● Supplied data:
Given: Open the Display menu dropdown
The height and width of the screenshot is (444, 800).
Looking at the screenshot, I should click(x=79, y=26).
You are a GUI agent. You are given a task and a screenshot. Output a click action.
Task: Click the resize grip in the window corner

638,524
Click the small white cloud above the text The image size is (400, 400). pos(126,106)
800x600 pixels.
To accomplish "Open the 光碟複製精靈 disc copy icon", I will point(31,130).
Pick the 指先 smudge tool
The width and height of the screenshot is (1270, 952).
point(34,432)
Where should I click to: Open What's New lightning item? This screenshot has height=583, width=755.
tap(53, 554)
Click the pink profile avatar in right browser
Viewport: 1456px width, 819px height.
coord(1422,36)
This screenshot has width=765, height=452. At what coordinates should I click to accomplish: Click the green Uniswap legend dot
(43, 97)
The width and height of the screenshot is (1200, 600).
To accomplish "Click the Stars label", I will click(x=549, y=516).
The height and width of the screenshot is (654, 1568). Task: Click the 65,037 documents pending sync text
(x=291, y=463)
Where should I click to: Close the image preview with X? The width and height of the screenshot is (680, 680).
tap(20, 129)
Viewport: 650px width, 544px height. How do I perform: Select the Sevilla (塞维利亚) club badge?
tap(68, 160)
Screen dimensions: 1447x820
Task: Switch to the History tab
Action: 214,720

● Set task: Copy out all of the records above word for word, keeping every line in its original order.

● Response to the exercise:
Given: Open the Display menu dropdown
The height and width of the screenshot is (444, 800).
Looking at the screenshot, I should click(x=79, y=26).
You are a GUI agent. You are given a task and a screenshot. Output a click action.
Task: Click the resize grip in the window corner

638,524
Click the small white cloud above the text The image size is (400, 400). pos(126,106)
800x600 pixels.
To accomplish "Open the 光碟複製精靈 disc copy icon", I will point(31,130).
Pick the 指先 smudge tool
The width and height of the screenshot is (1270, 952).
point(34,432)
Where should I click to: Open What's New lightning item? This screenshot has height=583, width=755.
tap(53, 554)
Click the pink profile avatar in right browser
Viewport: 1456px width, 819px height.
coord(1422,36)
This screenshot has width=765, height=452. At what coordinates should I click to accomplish: Click the green Uniswap legend dot
(43, 97)
The width and height of the screenshot is (1200, 600).
To accomplish "Click the Stars label", I will click(x=549, y=516).
The height and width of the screenshot is (654, 1568). Task: Click the 65,037 documents pending sync text
(x=291, y=463)
Where should I click to: Close the image preview with X? The width and height of the screenshot is (680, 680).
tap(20, 129)
Viewport: 650px width, 544px height. How do I perform: Select the Sevilla (塞维利亚) club badge?
tap(68, 160)
Screen dimensions: 1447x820
Task: Switch to the History tab
Action: 214,720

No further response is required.